Exercise passage -
-.-.-

By Tech. Sgt. Paul Dean
407th Air Expeditionary Group Public Affairs
Dec. 29 2005
ALI BASE, Iraq --Another small dot drags a string of numbers with it as it hesitantly shuffles onto the screen; now there are 30 of them (dots with numbers that is).
Airman 1st Class Grant Gers slips a strip of paper no wider than the margin in your favorite magazine and shorter than two sugar packs end to end toward him, neatly but quickly enters the squawk (four of the numbers'the call sign), the time, adjusts his clear-straw microphone and makes contact: "Welcome to my sky." The aircraft has entered the 50,000 square miles of Iraqi airspace controlled by a small group of Airmen working at the 407th Expeditionary Operations Support Squadron Area Control Center"a shoebox sized container too small to fall down in.
The aircraft will be under the control of the 407th EOSS ACC until one of the controllers releases it to a controller from neighboring airspace. It doesn't matter if the aircraft is Air Force One, a Coalition fighter, civil airliner, tanker, cargo bin or John Travolta tooling around in his Boeing 707, if it's flying in the southern third of Iraq the 407th EOSS ACC owns it. The ACC sees every move the aircraft makes while it's in range of the radar, which sweeps every 4 seconds, arcs into two other countries, north to the suburbs of Baghdad, and scours from ground level to a ceiling of 60,000 feet.
ACC controllers will help the aircraft keep the correct course, log its progress through the airspace (so there's a record of the last contact point in case of in-flight emergencies or radar failure), tell the pilot when to exit the assigned airway (routing to the destination, refueling track or kill box) and keep it a safe distance from other aircraft. The ACC Airmen are so good at their job they can (and do) fly civilian and non-tactical military traffic through airspace being used for tactical operations.
"It's all about moving them safely and smartly," said Airman Gers, deployed from the 436th Operations Support Squadron, Dover Air Force Base, Del., who thrives on the responsibility and trust placed in him as a controller.
The challenges of moving tactical and non-tactical aircraft through the same airspace have increased for the controllers of Air and Space Expeditionary Force 7/8. Civilian air traffic through southern Iraq has increased 14 percent and the Combined Air Operations Center, Southwest Asia, has reported significant increases in close air support and other tactical operations for October through December. Both situations are deliberate: the tactical operations were in support of the constitutional referendum and parliamentary elections; the increase in civilian traffic is designed to grow a revenue stream for Iraq in the form of overflight tariffs.

-.-.-

Excerpted records -
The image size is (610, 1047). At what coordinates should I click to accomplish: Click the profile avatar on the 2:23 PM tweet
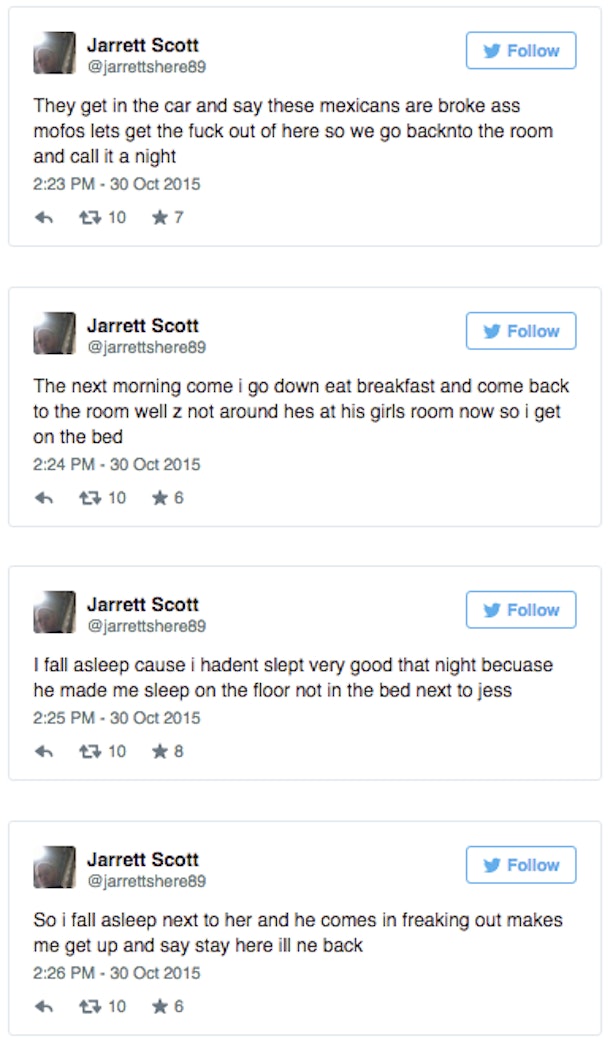(55, 53)
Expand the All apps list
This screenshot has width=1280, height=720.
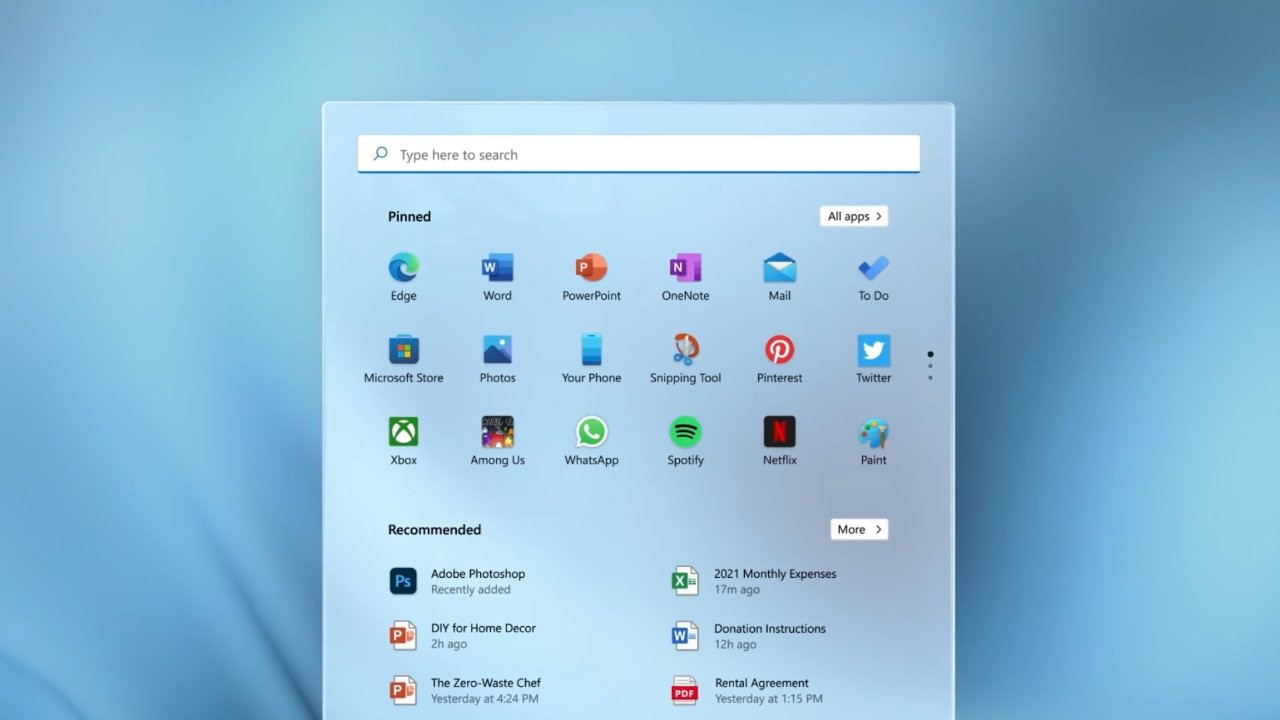854,216
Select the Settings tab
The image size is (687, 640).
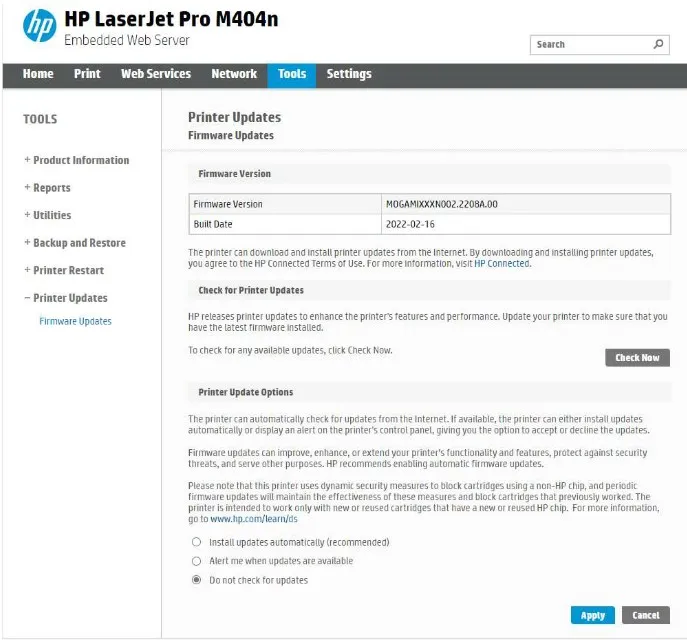tap(349, 74)
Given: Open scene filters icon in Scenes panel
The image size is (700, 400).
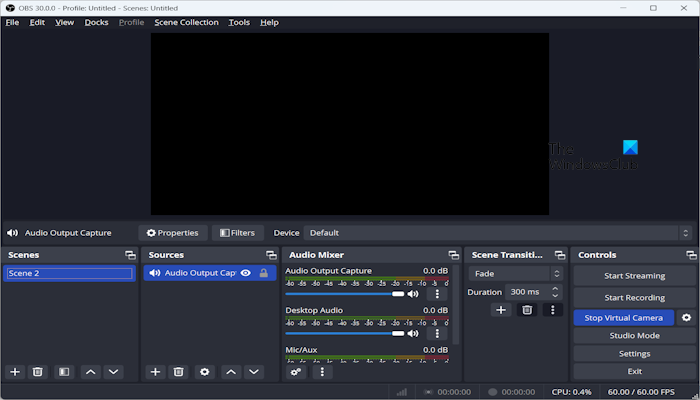Looking at the screenshot, I should pyautogui.click(x=63, y=371).
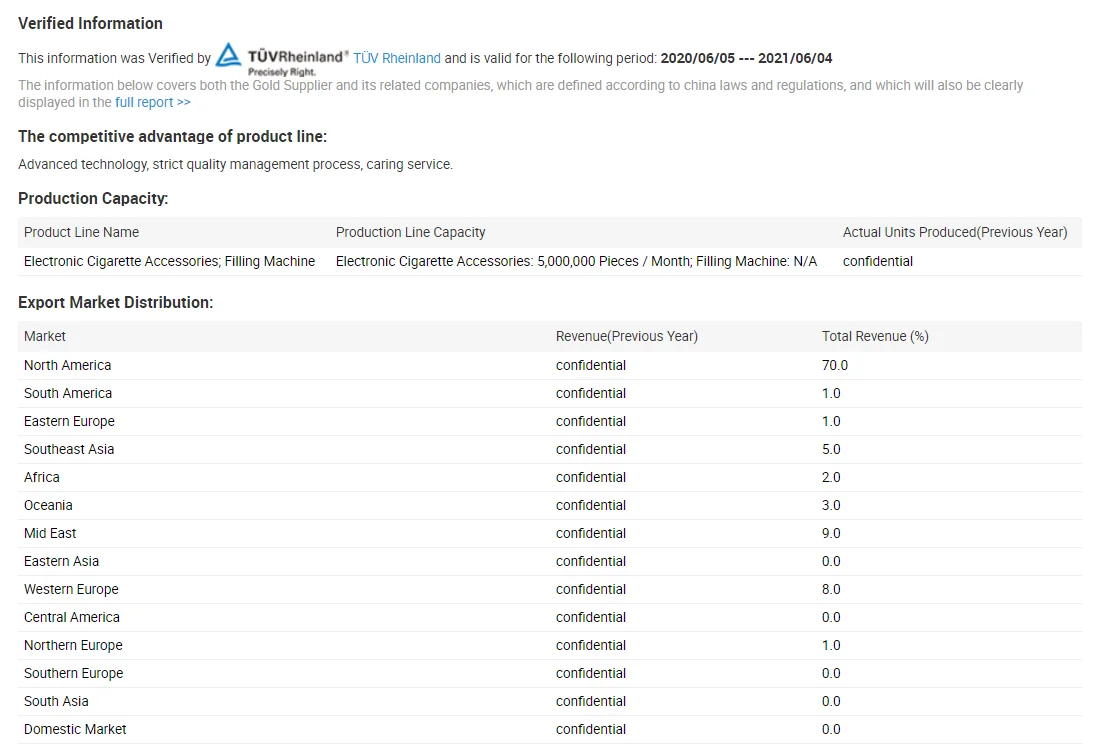The height and width of the screenshot is (749, 1100).
Task: Click the Domestic Market row
Action: point(75,729)

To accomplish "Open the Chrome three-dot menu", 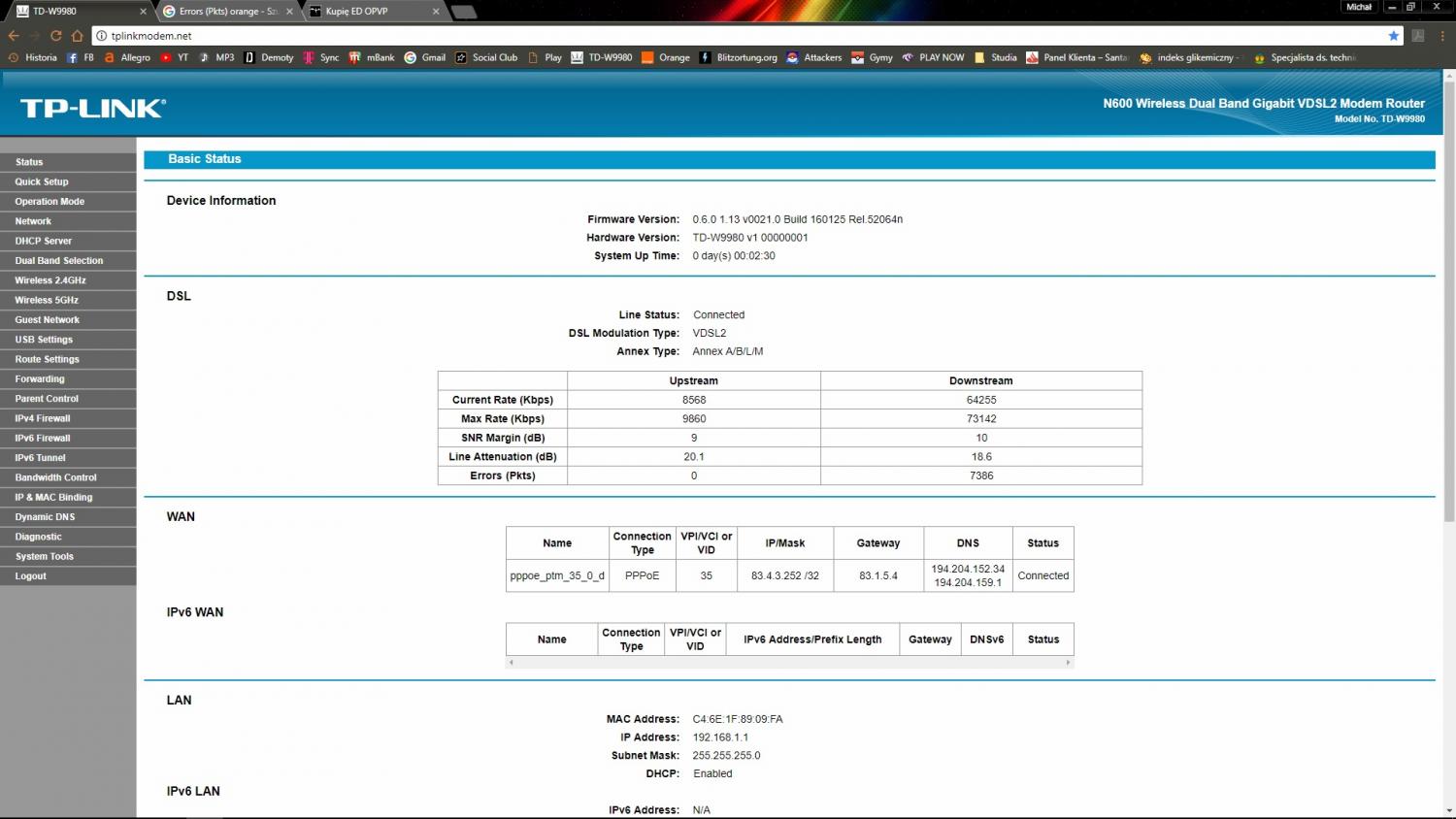I will 1443,36.
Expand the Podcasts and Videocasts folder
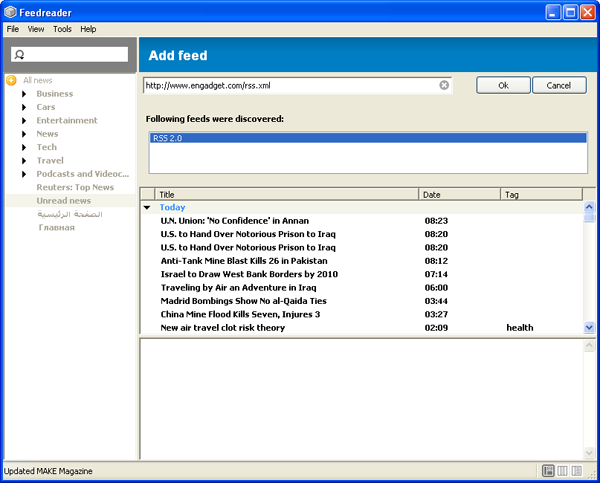600x483 pixels. point(25,174)
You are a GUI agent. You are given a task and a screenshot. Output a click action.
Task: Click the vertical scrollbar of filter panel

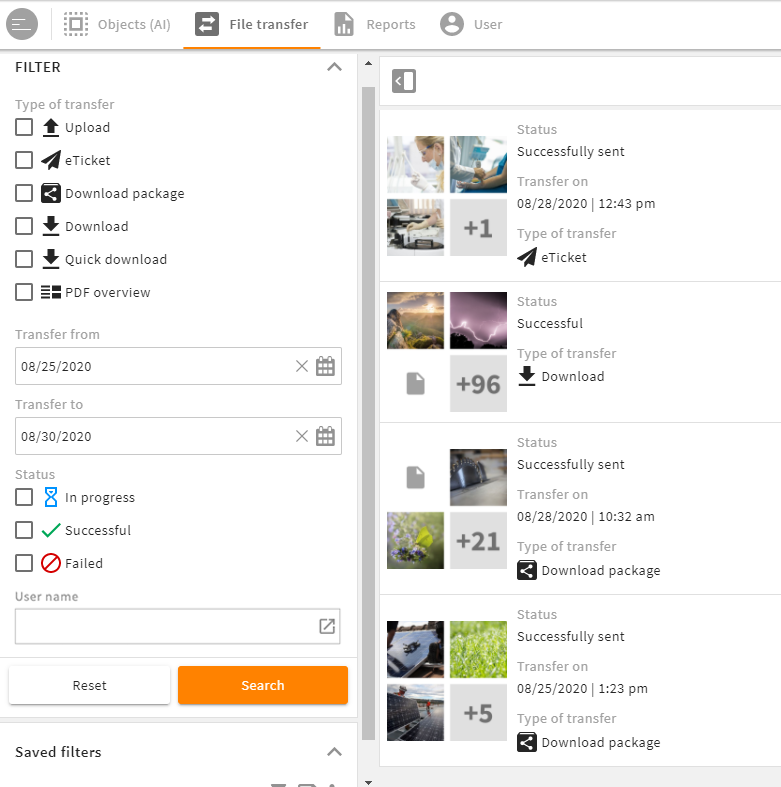368,413
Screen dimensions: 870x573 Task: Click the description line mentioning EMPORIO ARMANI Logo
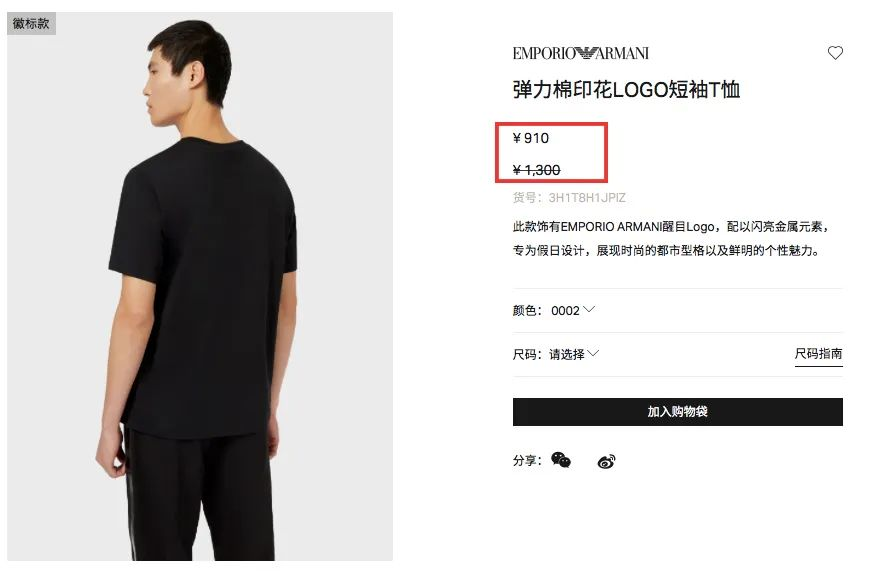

-.-.-

Instructions -
- 1) Could you repeat everything in the article on the Ali Base air traffic controllers from "ACC controllers will" down to "as a controller.", word for word?
- 2) How would the article about the Ali Base air traffic controllers go on after its last paragraph?

Answers to this exercise -
- 1)
ACC controllers will help the aircraft keep the correct course, log its progress through the airspace (so there's a record of the last contact point in case of in-flight emergencies or radar failure), tell the pilot when to exit the assigned airway (routing to the destination, refueling track or kill box) and keep it a safe distance from other aircraft. The ACC Airmen are so good at their job they can (and do) fly civilian and non-tactical military traffic through airspace being used for tactical operations.
"It's all about moving them safely and smartly," said Airman Gers, deployed from the 436th Operations Support Squadron, Dover Air Force Base, Del., who thrives on the responsibility and trust placed in him as a controller.

- 2)
With increasing stabilization of Iraq and progress toward returning control of the skies to an Iraqi civil authority, airways have been carved in skies that were previously hampered by the onset of no fly zones in April 1991 following Gulf War 1. And although none of the east-west routes cross the southern third of Iraq controlled by the 407th EOSS ACC, all traffic coming from the south has to flow through Ali Base controlled airspace.
Looking down, controllers seem oblivious to the actual sweep line as it swings around the center of their radar screens. They are focused on the dots and numbers left in the wake of the line as they float across a backdrop featuring the north and south air routes, borders of neighboring countries, the northern cutoff line of their area of control, air refueling tracks, and a grid overlay.
The cells of the grid are called "kill boxes" when tactical operations are being conducted.
Fighters supporting ground operations or targeting the enemy with offensive measures fly into the kill box with the help of the ACC, traveling the same flight paths as any other aircraft, and then go into visual flight rules for the shoot and destroy part of the mission when the ACC releases them. Meanwhile, the same controllers nonchalantly direct non-tactical traffic through and above the same space"giving a vertical cushion between operations and the friendlier skies above.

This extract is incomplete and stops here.